People who have talked to me (including late-night, heated discussions at Agile2009) know that I'm not a huge fan of the current training system, neither the computer science degree nor the way that new developers are brought into our industry. If you've been following me or spoken with me, then you've most likely heard how I prefer the mentor/apprenticeship model of training. I've had a lot of conversations with people along the way about apprenticeships, including some recorded ones. Ken Auer greatly impressed me with his sincerity and passion about the idea, and Jon Kern (video coming soon) also brought come concrete ideas to the forefront for me. These and others have convinced me that there could be a viable model for a hands-on, apprenticeship-style school for learning software development.
The basic structure would be a workshop doing custom software development for small businesses. The primary emphasis would be on the training of apprentices, much like a dental school. You know how you can go to a dental school and get your teeth cleaned for a less money than you would pay if you went to an experienced, graduated dentist. You are still going to get your teeth cleaned, although it might be a bit slower, perhaps a slightly lower quality (not always, though), but, in the end, you are going to have clean teeth.
I'd like to digress for a second to address the 'slightly lower quality' comment. I like JB Rainsberger's definition of quality: the marginal cost of adding features. This isn't about bugs or lack of functionality, this is more akin to the difference in quality between a Sam Adams Lager and a La Fin Du Monde; they are both good beers, but the La Fin Du Monde is a higher quality (in my opinion). Bugs are more like buying a beer and finding a mouse in it; unless you are Bob and Doug McKenzie, this is not a recipe for hilarity and success.
While the emphasis will be on hands-on development of real projects, there will also be a goal of making sure the apprentices learn the history of our industry, the names and contributions of those who have come before us. After all, it is hard to stand on the shoulders of giants, when you don't know who they are.
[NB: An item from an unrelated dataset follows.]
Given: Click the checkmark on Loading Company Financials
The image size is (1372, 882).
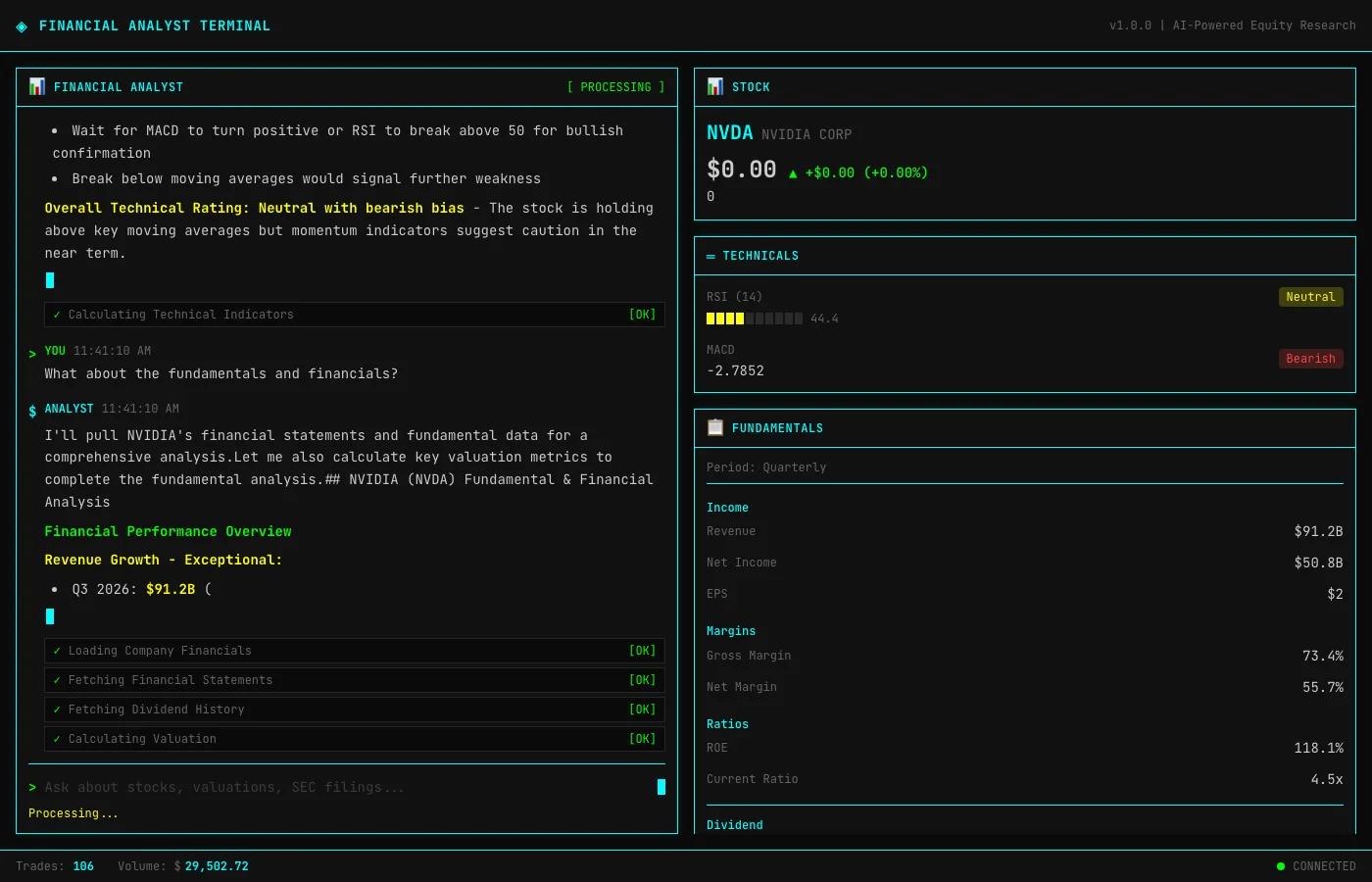Looking at the screenshot, I should tap(57, 651).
The main goal of the school would be have 2-year apprenticeship programs, where people can come and learn under the tutelage of experienced software developers while building real products for real clients. After they leave, companies that would hire them will know a certain something about their skills and experience. I emphasize that they will not leave as experts, more as developers with a solid understanding of certain development techniques.
There is more to the idea, and it is constantly evolving, as I meet and discuss this with more people, getting different perspectives and opinions. But, I wanted to put this up to share with everyone the thoughts, as well as perhaps get a bit of larger-scale discussion started.
I will be writing more about this as time goes on, but I wanted to get the ideas out there.